Let’s look at the physical factors that influence tone:

  • Yes, of course, equipment. It’s axiomatic in woodwind playing that your equipment does affect your tone, but not as much as you affect your tone. Still, your particular combination of headjoint, reed, mouthpiece, ligature, barrel, bocal, instrument, and various other parts and accessories does influence in some way the sound that you make. Equipment of good design and construction, and within typical parameters, will contribute to an essentially characteristic tone quality. (By characteristic I mean easily identifiable as a specific instrument by someone with a musically-educated ear.)
  • Basic woodwind-playing techniques, including most notably breath support, voicing, and embouchure. Assuming these are well-trained, they also contribute to a characteristic tone quality.
  • Some subtle aspects of those woodwind-playing techniques that are hard to pin down. These small things determine how the tone fits into the larger world of characteristic tone qualities, usually described poorly in vague terms like “good” or “pure” or “rich” or “buttery” or “vocal.” For example, an oboist’s embouchure puts different pressures on different parts of the reed. Those pressures can be adjusted very subtly using the small and flexible muscles of the embouchure, but most oboists probably aren’t very aware of exactly what adjustments they are making (though they may know what it feels like). Most are also not very capable of passing that wisdom (i.e. a feeling) along to a student or colleague. Some of them can be described in too-general terms (“bring the corners of your mouth in more”), or can be evoked with spotty accuracy through metaphor or through tone exercises.
photo, Tom Page
photo, Tom Page

So, how do you ever develop a tone that is characteristic, personal, and beautiful?

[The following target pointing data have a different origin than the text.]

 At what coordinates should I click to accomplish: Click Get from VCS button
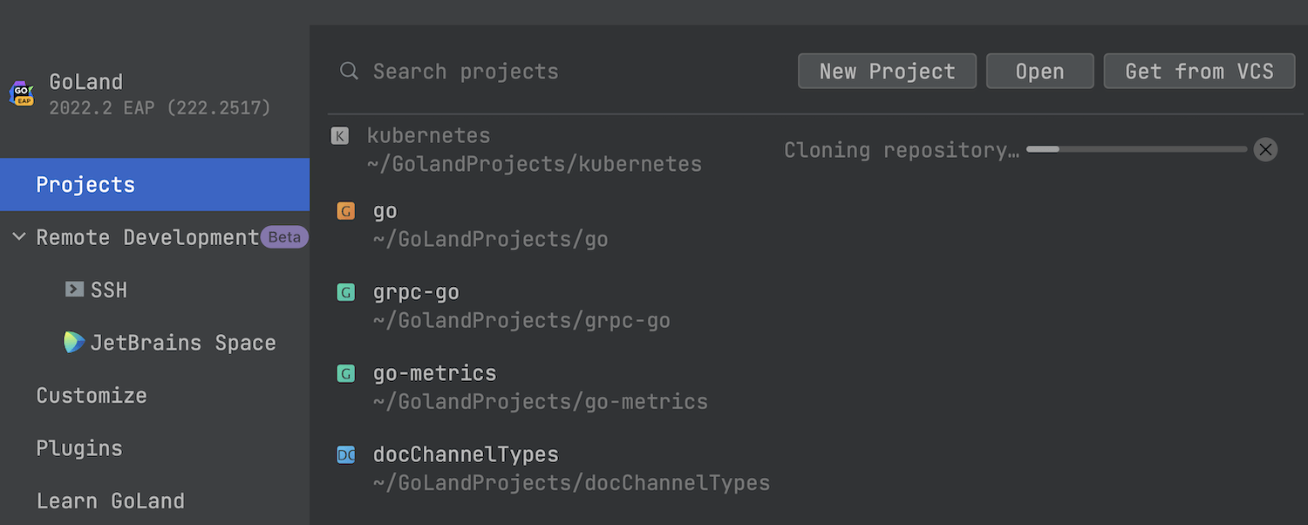click(x=1199, y=72)
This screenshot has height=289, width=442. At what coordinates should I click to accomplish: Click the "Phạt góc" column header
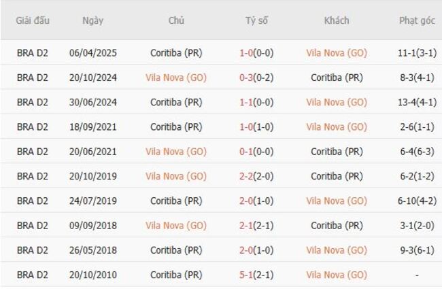tap(417, 20)
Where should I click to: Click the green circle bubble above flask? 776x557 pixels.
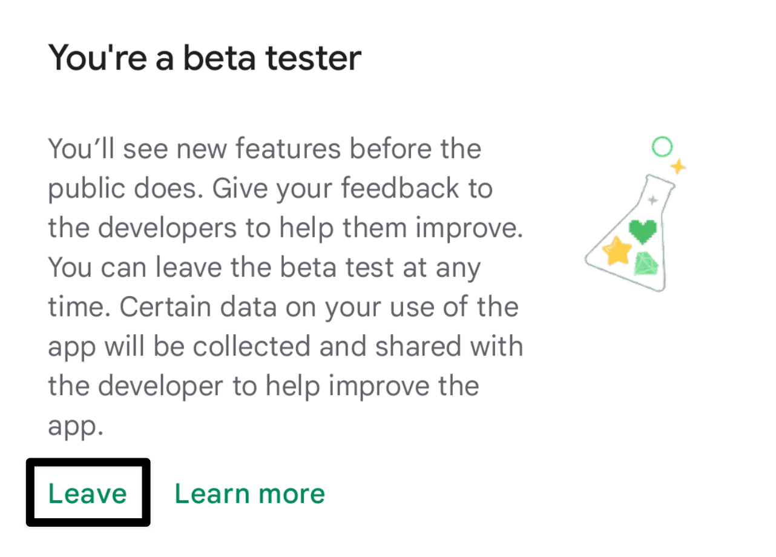click(662, 147)
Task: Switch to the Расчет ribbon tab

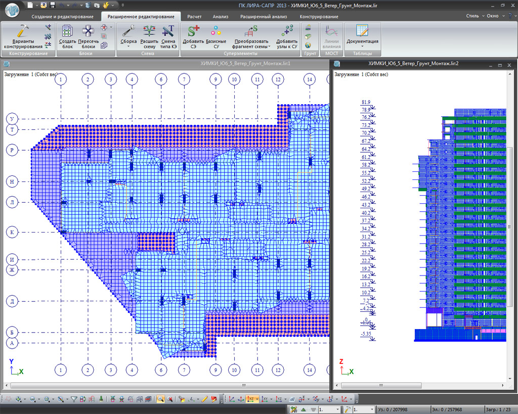Action: [x=194, y=17]
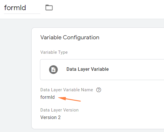This screenshot has height=132, width=164.
Task: Click the Data Layer Variable document icon
Action: tap(53, 70)
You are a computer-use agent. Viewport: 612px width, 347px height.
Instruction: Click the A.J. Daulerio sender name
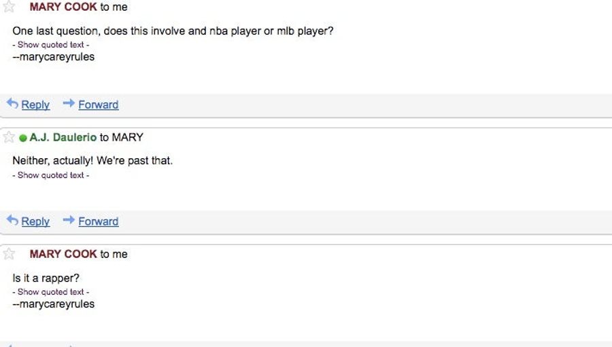(x=63, y=137)
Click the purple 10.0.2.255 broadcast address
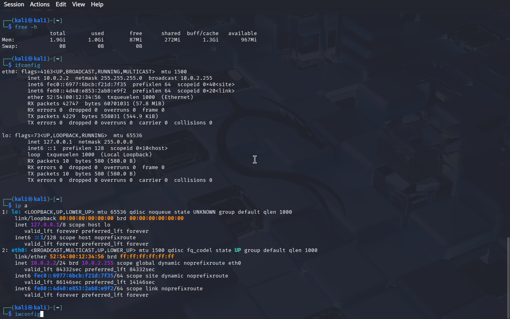510x319 pixels. pos(97,263)
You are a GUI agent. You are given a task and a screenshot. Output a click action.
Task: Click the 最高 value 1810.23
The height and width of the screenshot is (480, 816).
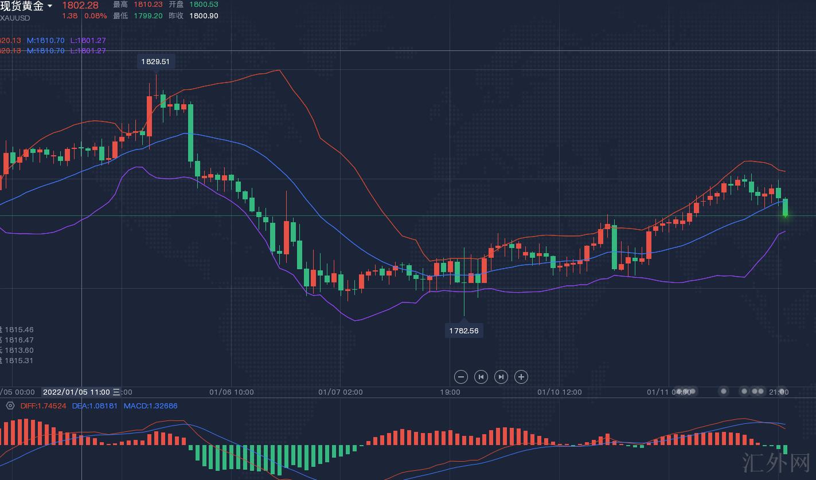(x=148, y=4)
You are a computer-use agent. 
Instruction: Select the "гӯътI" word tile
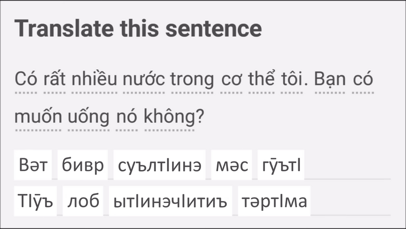tap(281, 165)
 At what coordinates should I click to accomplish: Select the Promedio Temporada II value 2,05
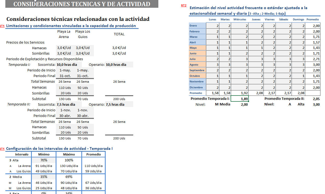click(316, 99)
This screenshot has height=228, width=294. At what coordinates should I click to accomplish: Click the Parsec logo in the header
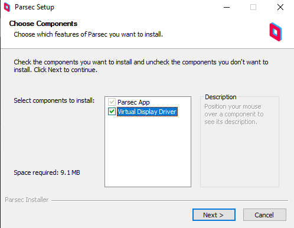pyautogui.click(x=276, y=32)
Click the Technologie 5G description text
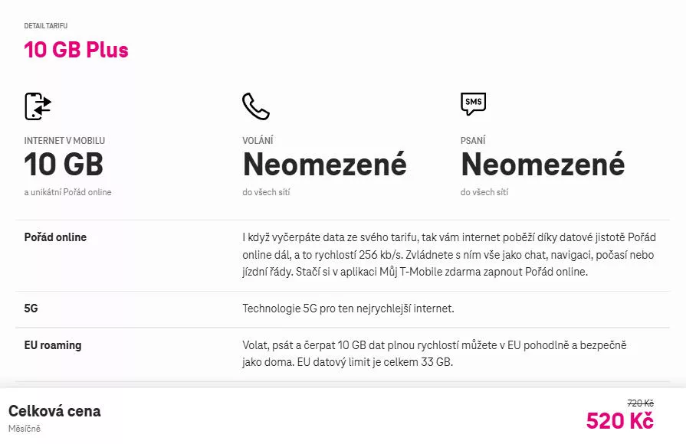This screenshot has width=686, height=444. coord(348,309)
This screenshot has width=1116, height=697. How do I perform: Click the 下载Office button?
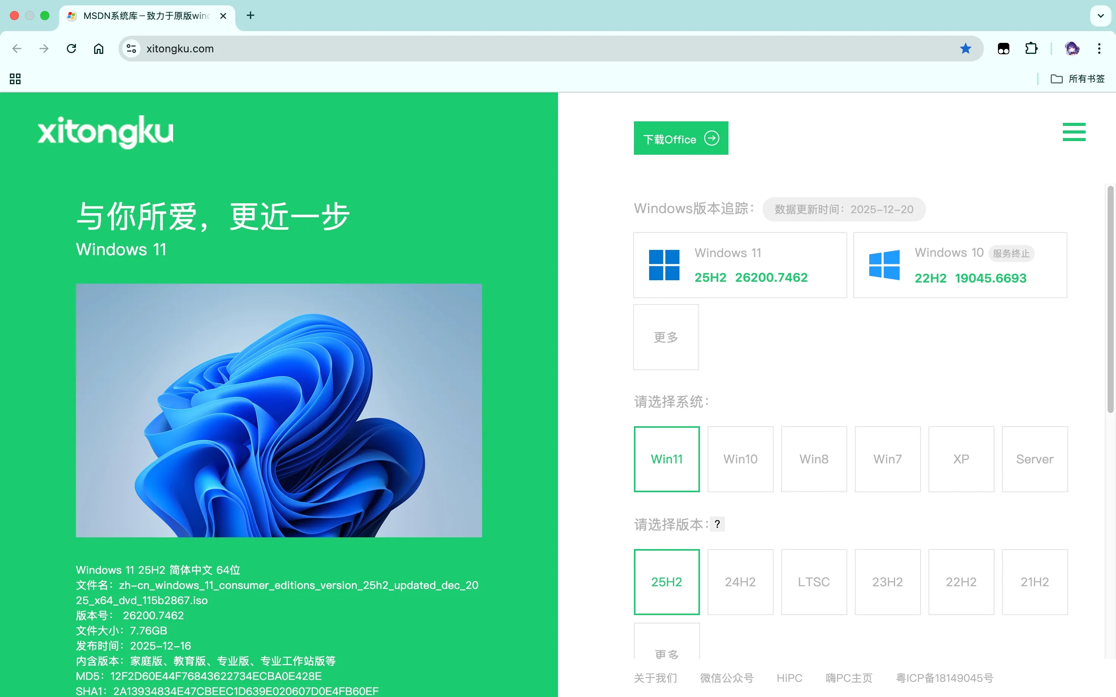tap(680, 138)
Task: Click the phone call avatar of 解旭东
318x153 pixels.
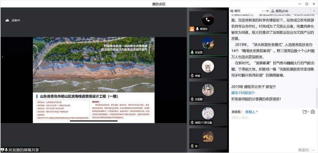Action: point(208,19)
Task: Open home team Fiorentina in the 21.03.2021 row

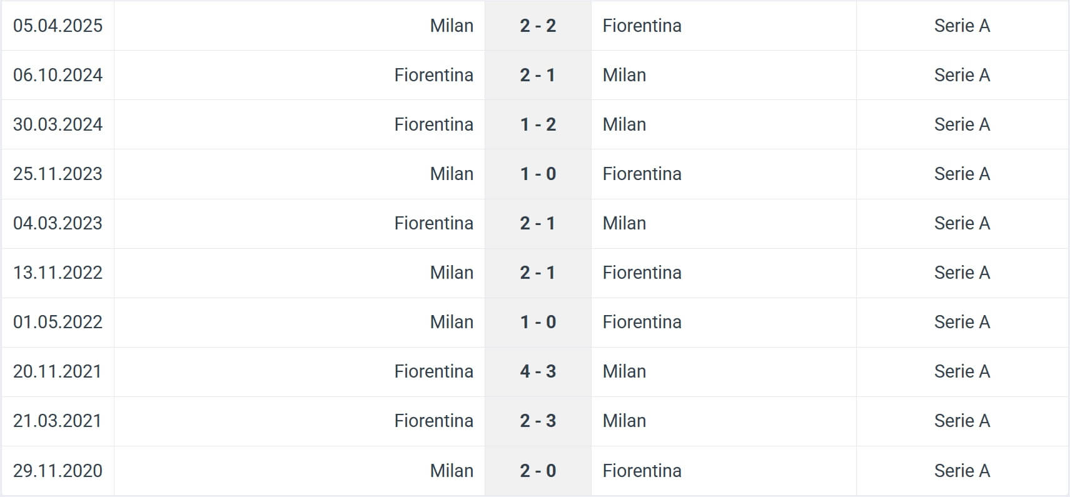Action: click(x=433, y=421)
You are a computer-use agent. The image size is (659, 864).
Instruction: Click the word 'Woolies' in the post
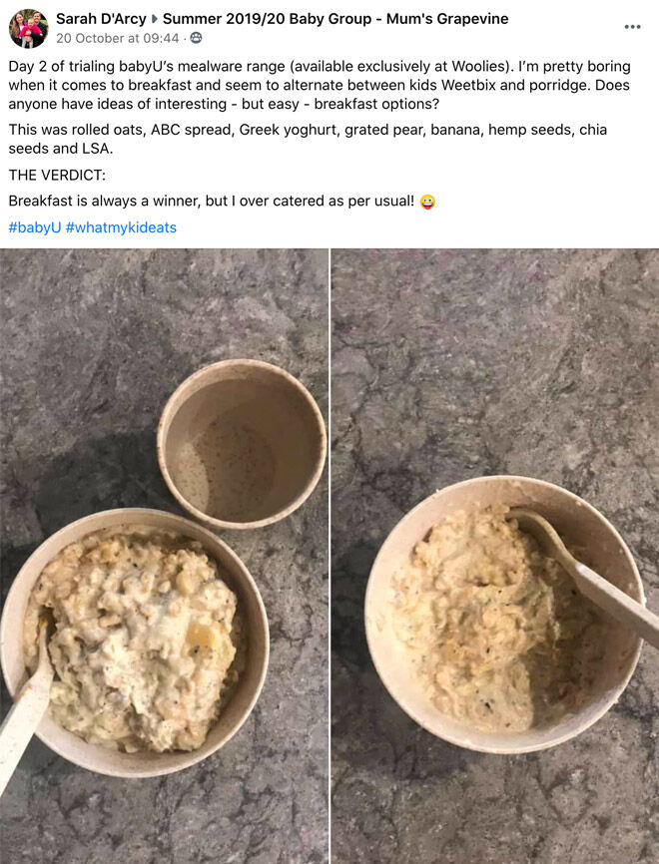coord(478,67)
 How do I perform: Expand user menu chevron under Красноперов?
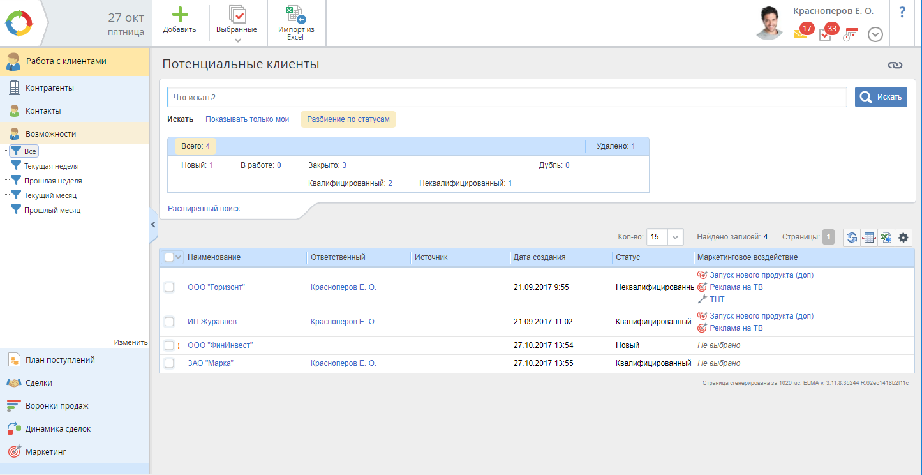(x=875, y=34)
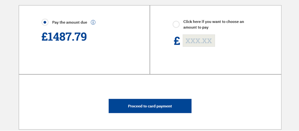Open the info icon beside Pay the amount due
The height and width of the screenshot is (131, 299).
tap(93, 22)
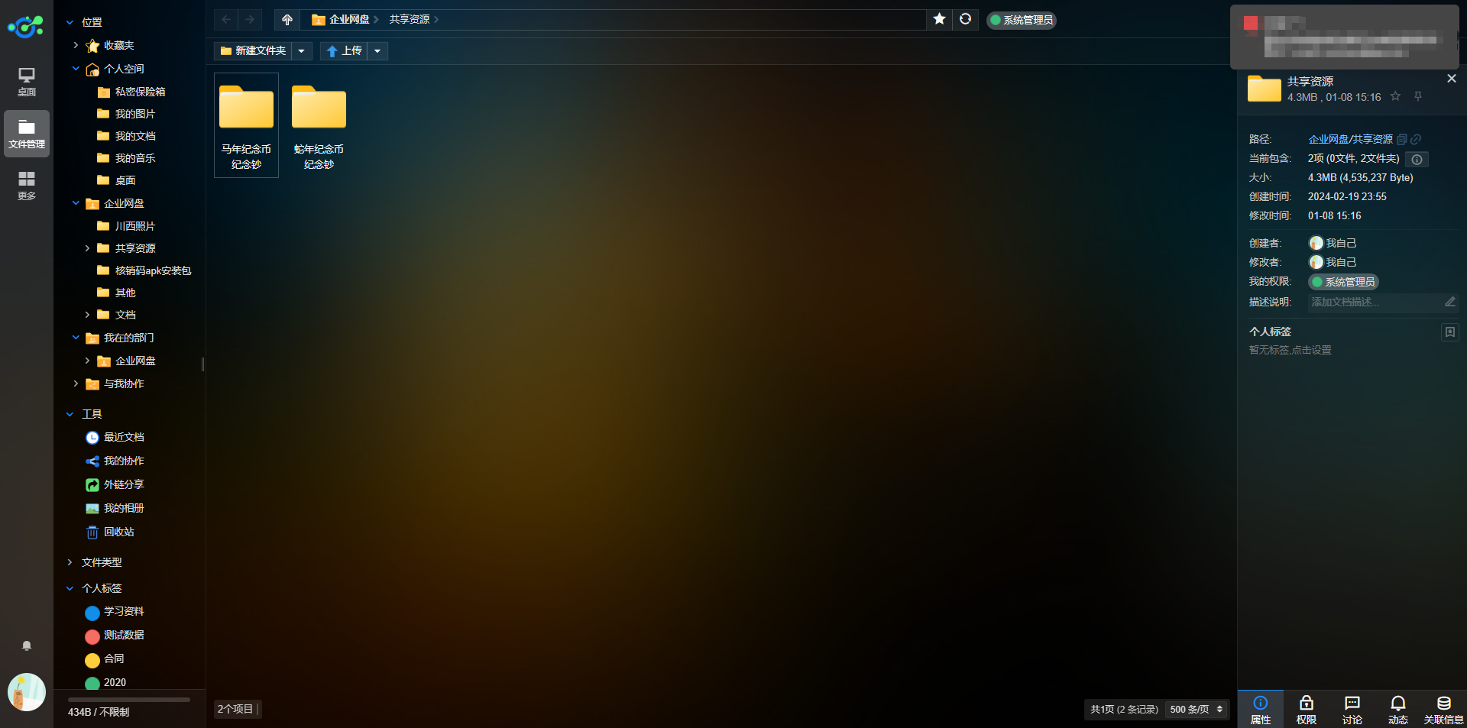Toggle favorite star next to 共享资源 details
This screenshot has height=728, width=1467.
(1395, 96)
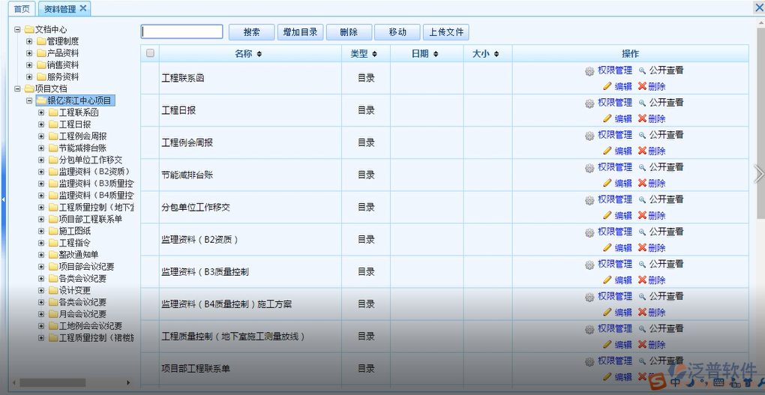Screen dimensions: 765x395
Task: Click the 增加目录 button
Action: pos(299,32)
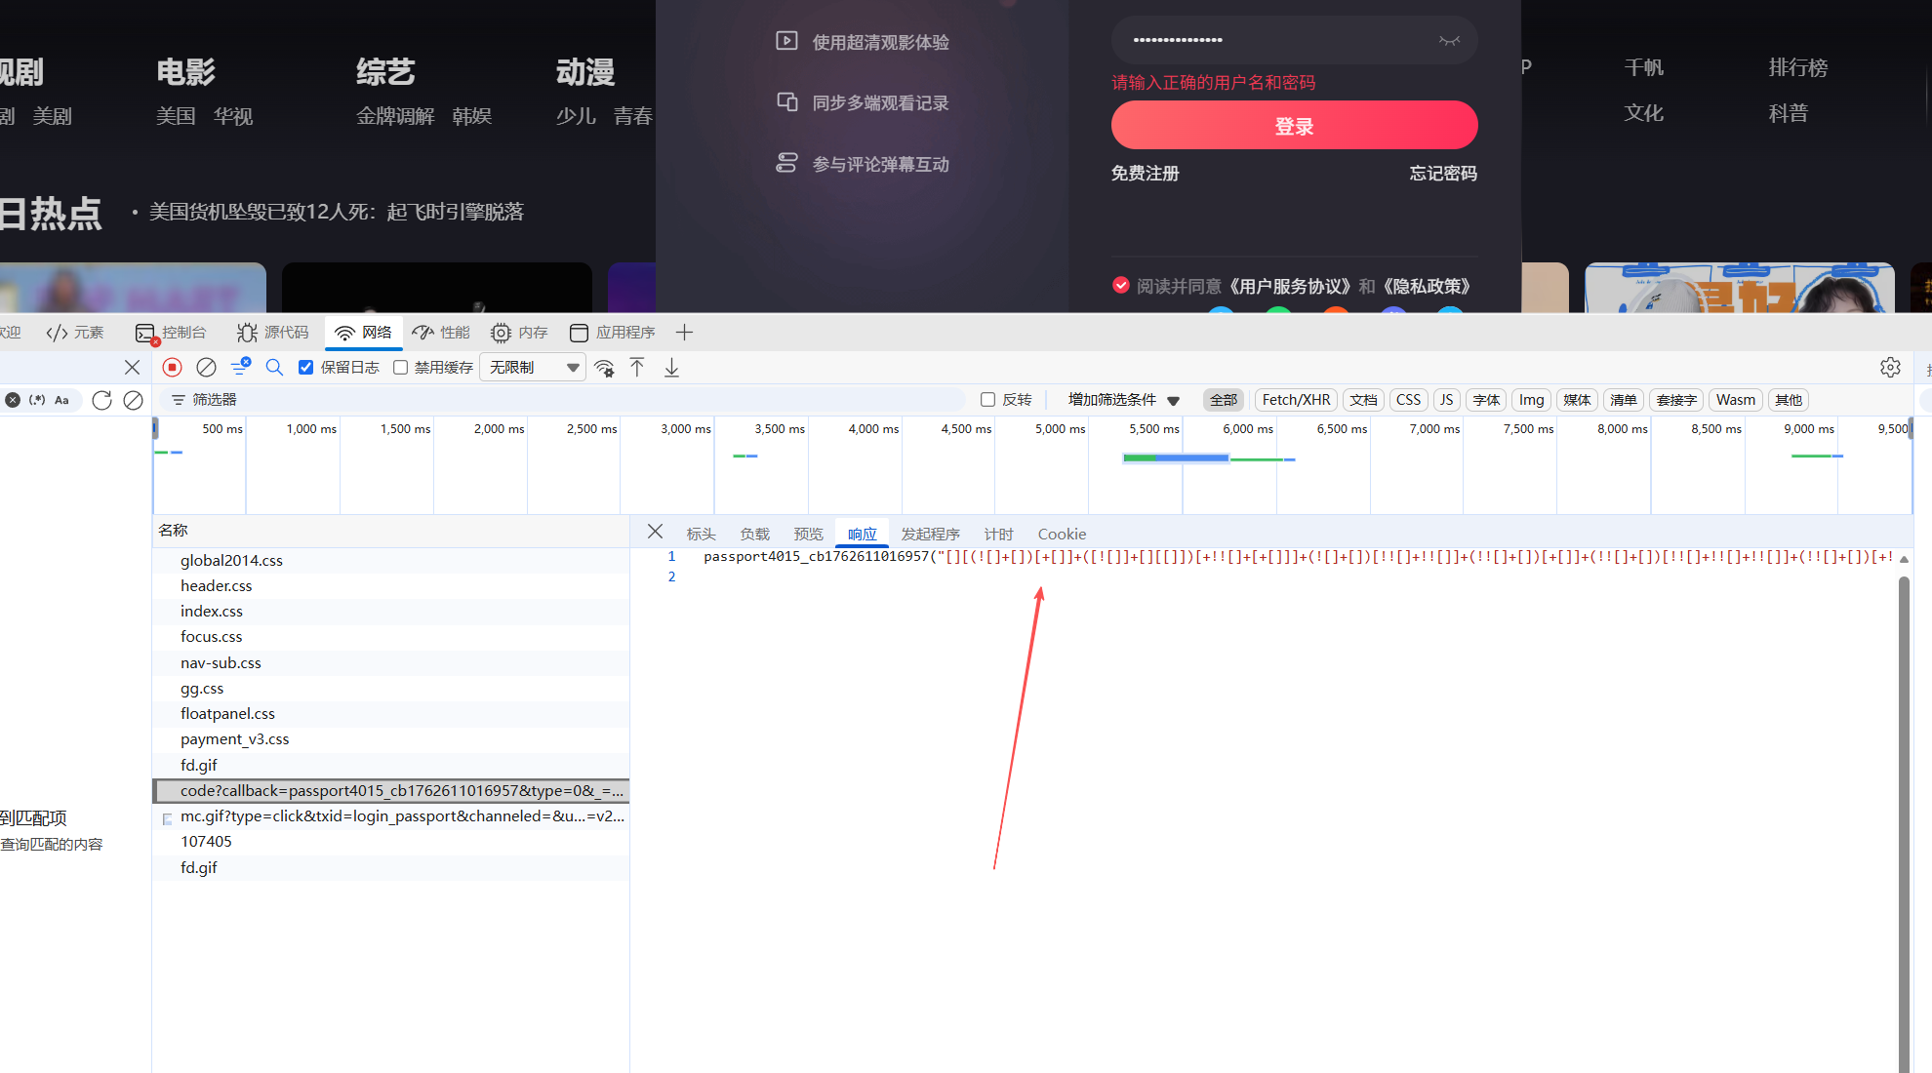Select payment_v3.css in request list
This screenshot has width=1932, height=1073.
235,739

  • Use appropriate equipment.
  • Employ solid fundamental woodwind-playing techniques.
  • Listen frequently, widely, and at length to good music, particularly on your instrument, to develop a tone concept—an aural impression of your ideal tone. In early stages, that might be based on how deeply you have absorbed the sound of a favorite musician, perhaps your teacher. In later stages, it might be a sort of composite of your favorite aspects of many tones that you have internalized, perhaps even things that inspired you about a performance on an instrument other than your own (or a voice). Ultimately, it might be a tone that you have never heard before, but which you can imagine.

Here’s why tone concept is so crucial:

All those subtleties of woodwind technique that affect tone, the ones that are so hard to understand and communicate? You can find them with patient and dedicated practice, if you know what you are listening for. As you have already discovered, your tone tends to change from day to day. This inconsistency can be a problem, but can also be a way of stumbling, even subconsciously, onto something positive. (When it’s a conscious process, your thought might be, “when I hold my embouchure this way, I get a sound that is more _____.”) Additionally, a clear tone concept may aid you in intuitively pursuing it; you already use the muscles of breathing, voicing, and embouchure to intuitively produce a huge and subtly-differentiated set of speech sounds, and for most of those you would be hard-pressed to explain how you make them. If you get comfortable and familiar enough with your instrument through years of practice, you can begin to tap into that intuitive control, but again: only if you know what sound you want to make.

An ideal tone is a lifelong pursuit—invest in yours by listening and practicing daily.